Why make a move to a start-up. An Interview with Francois Tual, CCO at Habito
An Interview with Francois Tual : Chief Capital Officer at Habito (UK’s leading digital mortgage broker) and Ex Director at BNP Paribas. Discussing how to enter and excel in the financial sector and the differences and potential advantages of making the move to working at a start-up.
Would you mind introducing yourself?
My name is Francois Tual, I’ve been a banker for most of my working life and just switched to a start-up two years ago called Habito. I’ve worked for two European and one US investment bank where I started as an asset manager before ending up as Director of Asset Finance and securitization at my last firm.
What did you study at University and how did that lead into your career in finance?
The French system is a bit special where you essentially do two years of prep school and then do this competitive exam, leading you to one of the available business schools. I took this path and chose a general course where I could eventually specialise in a wide array of industries including marketing, strategy, finance etc… and through the first year of general courses, I developed an affinity to Finance. This affinity was developed from the people I was friends with, the courses I enjoyed, the internships I took and (although we don’t usually admit it) the lifestyle factors that come with working in the industry.
Could you briefly detail your career path since graduating?
I applied to the graduate program for one of the large US banks and managed to get an offer (admittedly I also applied to many other graduate programs). I stayed with the bank as an analyst in M&A and then joined a Price Equity and Advisory business where we basically worked on the back of the Lehman Crisis, securing a bunch of financial institutions across Europe — I did this for five years. I felt tired of the travelling and joined another Investment Bank in London where I worked a lot more on securitisation where I covered a lot of financial institutions including the new wave of FinTechs which leads me to actually joining one just two years ago.
For CVs, all of them are essentially the same and I always recommend you to find a way to differentiate yourself a little. Most likely, a generic CV will get you through the first stage of applications but for the interviews you’re going to have to bring stories of yourself to the table, for example, are you interested in Stock Trading, especially with the current day apps where you can basically turn yourself into a day trader, if you’ve done a consulting project as part of the business school, if you’ve had a summer job etc… Having said all this, just coming from a good university is most likely to get you through the first round.
Back in the day, we didn’t have sufficient knowledge about all the jobs you could find in a bank, everyone was either working in the markets or M&A when going into finance. I recommend that you reach out to people working in the roles that you want to go into, quiz them and really work out for yourself if it’s something you envision yourself working in or if it’s just something everyone else is striving for. It’s always good to listen to other experiences to figure out if there’s anything that may fit you better.

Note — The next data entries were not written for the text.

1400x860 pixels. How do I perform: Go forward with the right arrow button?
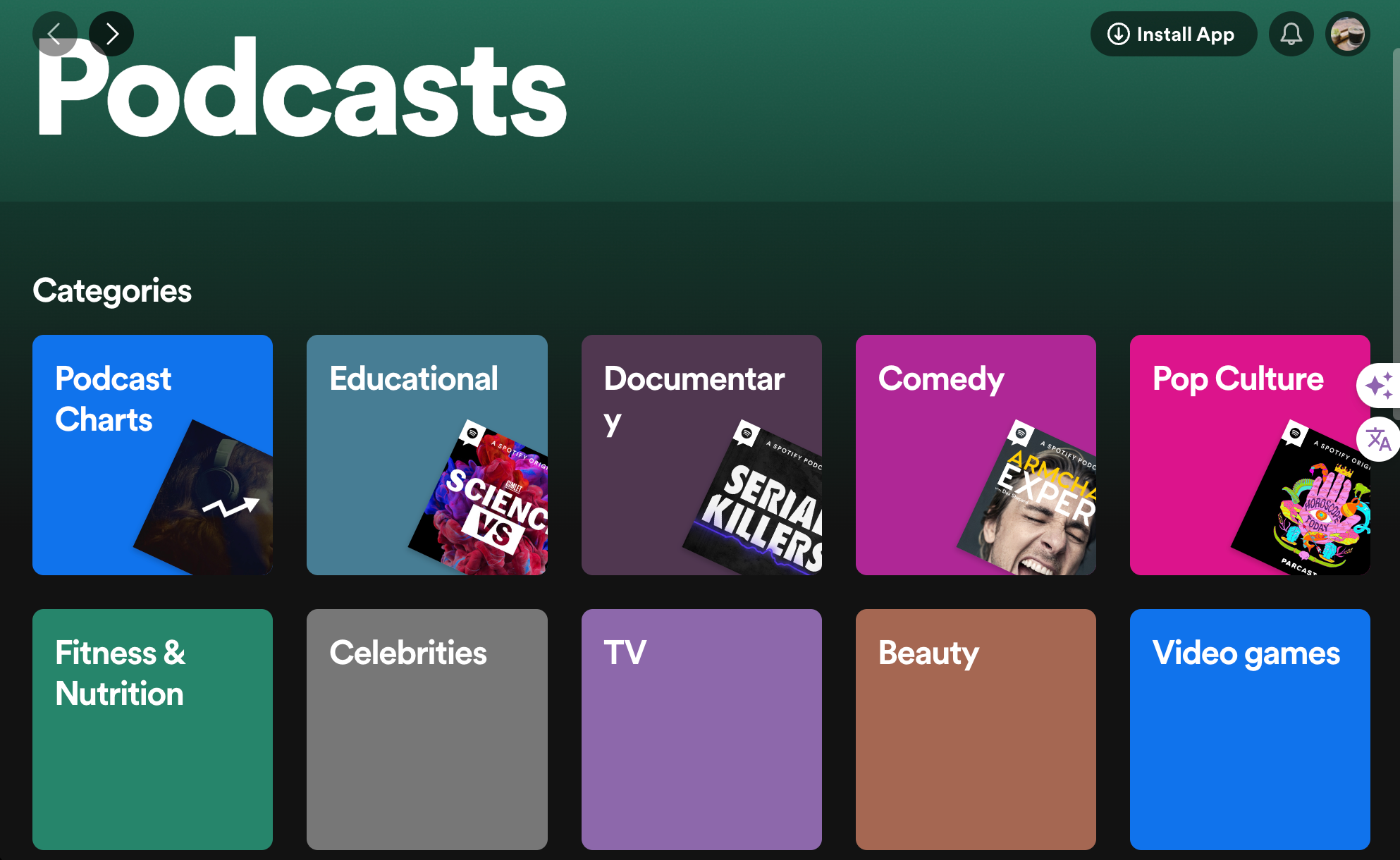point(111,34)
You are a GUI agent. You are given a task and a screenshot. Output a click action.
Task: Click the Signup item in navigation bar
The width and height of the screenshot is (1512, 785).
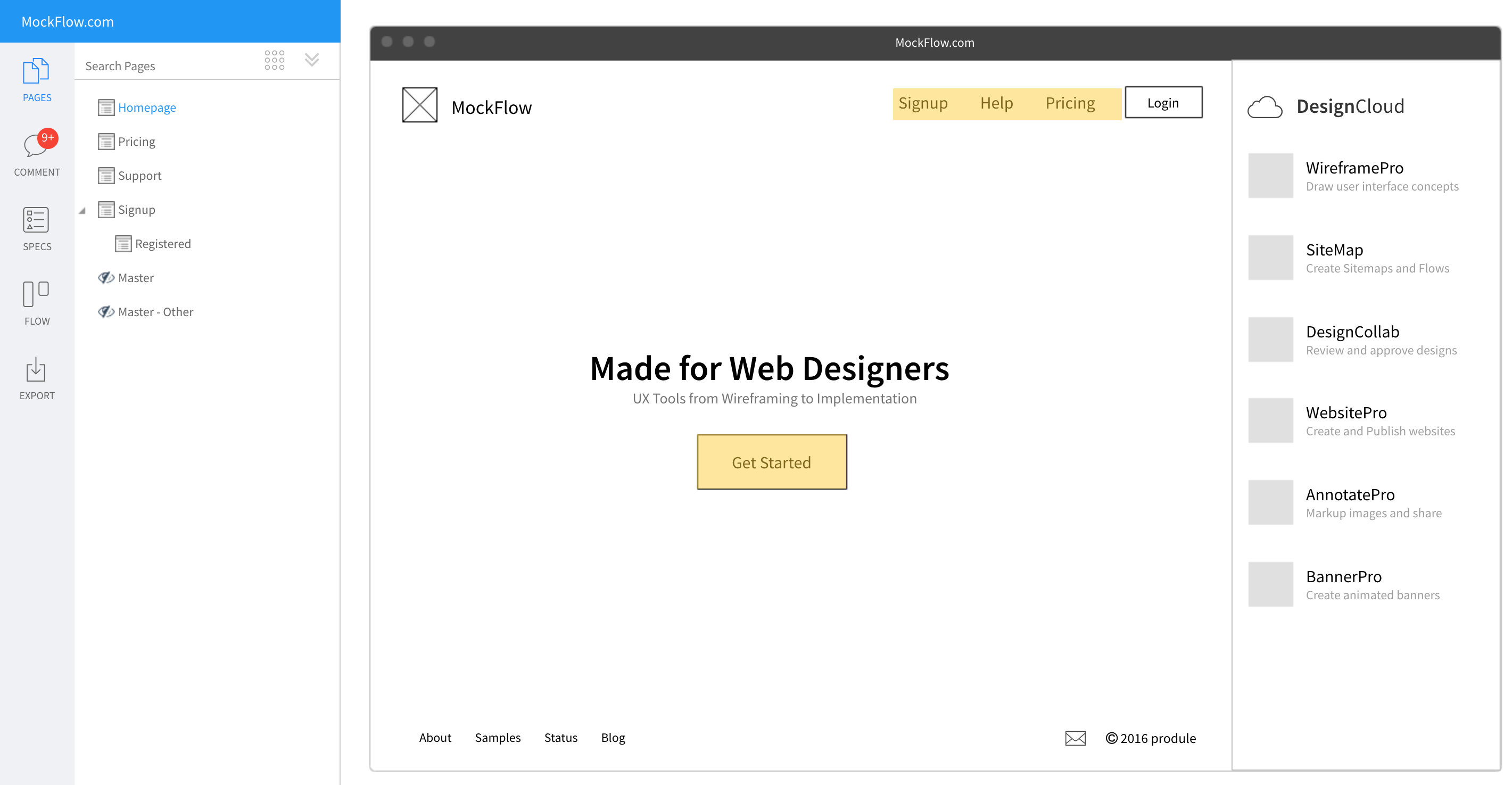[923, 103]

How do we cater our experiences to fit entry level jobs in Finance if we’ve had no prior experience in banking?
Of course, it’s good for you to be able to talk to the interviewer about the finance modules you’ve already undertaken but what is more important for an interviewer is to test your capabilities to analyse a situation and react. You don’t necessarily have to be quantitative; you just need to learn how to overlap the skills you have to the job description of the jobs you’re applying for.
Why did you decide to jump ship and move from finance into Habito? (UK’s leading digital mortgage broker)

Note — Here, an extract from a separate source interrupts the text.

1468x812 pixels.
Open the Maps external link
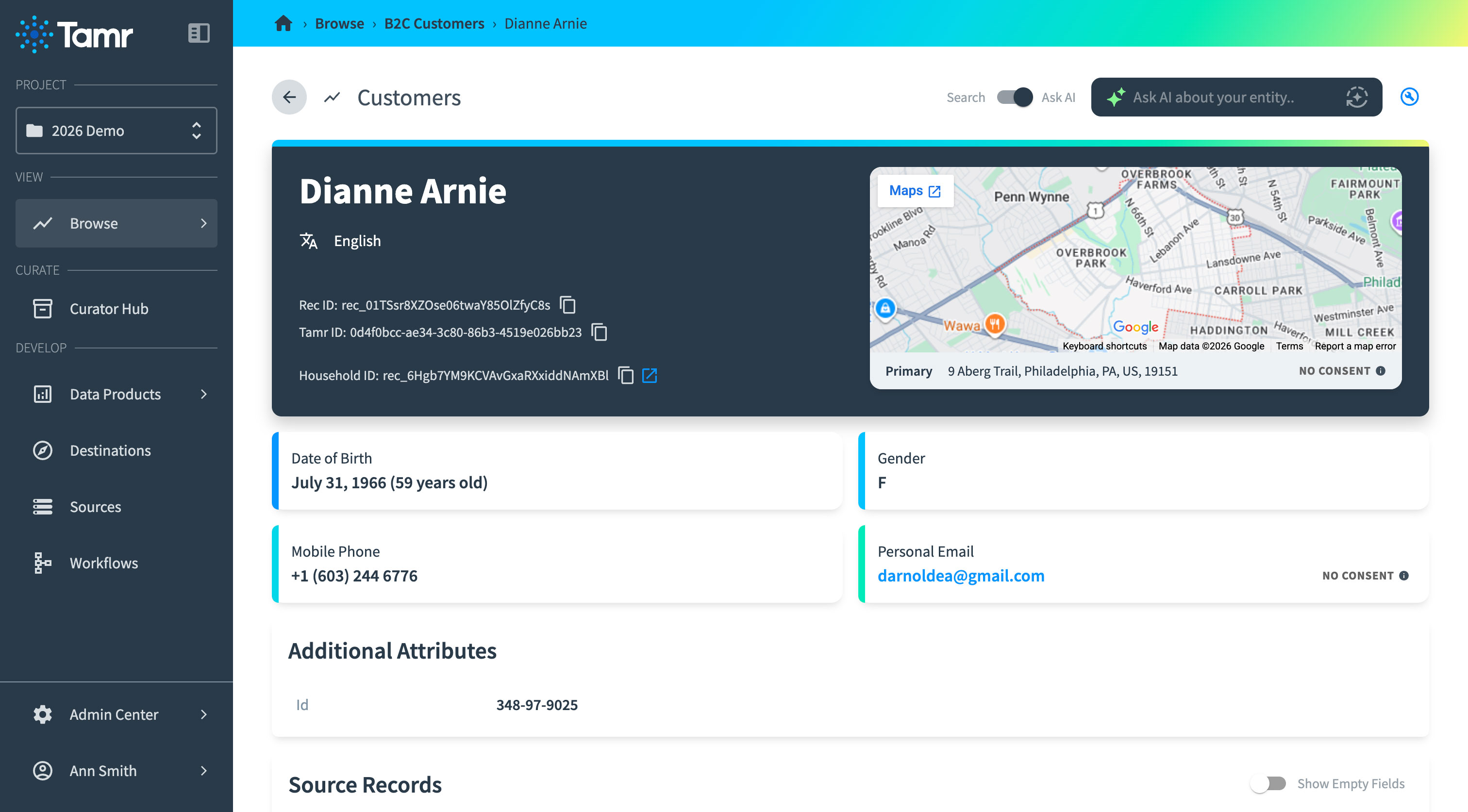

I had reached a point where I was ready to try something different, there’s also a really large start-up presence in the UK so it’s always something good to consider. Having said this, I wasn’t really looking to change anytime soon but throughout my career and projects, I found my CV looking more and more favorable to FinTechs and ended up getting a call from Headhunters for the firm I’m currently working for. At first, I didn’t really consider the offer seriously but I got to meet the team and was really interested by their passion and high caliber profile so decided to move. The first month was definitely an adjustment but the job is definitely a lot more diverse and keeps me on my toes.
Try to be as diverse as possible, speak to everyone, in all departments and then after that feel out what suits you best.